The gloves came off, but justices got the decision right.
Of the many U.S. Supreme Court opinions issued on the term’s final day, June 27, the one receiving the most attention has been Trump vs. CASA Inc., which involved a challenge against the president’s executive order on birthright citizenship, which was enjoined against everyone in the nation, not just against the plaintiffs. In a 6-3 opinion authored by Justice Amy Coney Barrett, the Supreme Court held that federal district court judges’ injunctions lack the power to stop enforcement of orders beyond those persons named as plaintiffs.
The case produced six opinions, suggesting that the court considered it to be among the most important cases of its last term. Given that Justice Sonia Sotomayor took a full 20 minutes to read her dissenting opinion aloud from the bench, and her and Justice Ketanji Brown Jackson’s dissents covered 66 pages, the three justices on the court who opposed the majority opinion clearly believe that CASA’s holding on universal injunctions that apply to everyone is a major blow to the balance of power between our federal government’s judicial and executive branches.

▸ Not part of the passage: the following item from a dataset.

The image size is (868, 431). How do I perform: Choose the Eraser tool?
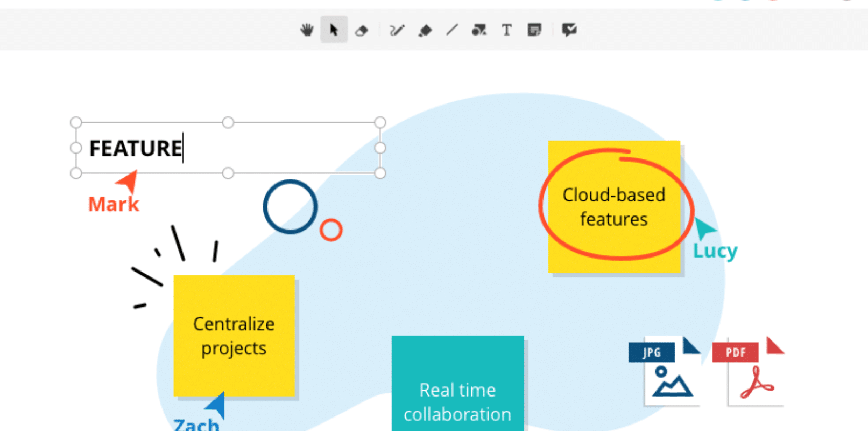[362, 31]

President Donald Trump’s statement following the issuance of the opinion to the effect that it constituted a “monumental victory for the Constitution, the separation of powers, and the rule of law” surely ratcheted up the ire of Sotomayor, Jackson and Justice Elena Kagan.
Plaintiffs who claim to represent everyone and seek universal injunctions to nullify executive orders have been substantially more numerous during Trump’s second term than ever before. Given the CASA case’s decision, those attempting to obtain them from federal courts in the future should have little chance of success.
In his concurring opinion, Justice Samuel Alito pointed out that after the CASA holding, plaintiffs seeking to stop enforcement of executive orders on behalf of the entire country in the future may consider pursuing class action litigation, claiming that all Americans constitute a “class.”
It didn’t take long for Justice Alito’s concern to turn into a real lawsuit. On Thursday, the A.C.L.U. brought a class action lawsuit in a federal district court in New Hampshire on behalf of non-citizens who recently had a child or are expecting one, challenging President Trump’s executive order on birthright citizenship. The plaintiffs succeeded in getting the judge to certify the class and then sign an order granting an injunction that for the time being stops the executive order from being enforced. This case will surely go back up to the Supreme Court on an expedited basis.
In Alito’s eyes, a hastily made erroneous class certification would have “drastic consequences, creating potential unfairness for absent class members and confusion (and pressure to settle) for defendants.” “Recognizing these effects, Congress took the exceptional step of authorizing” an immediate appeal of class certification determinations, and a federal circuit court of appeals would promptly reverse an improper certification in a universal injunction case.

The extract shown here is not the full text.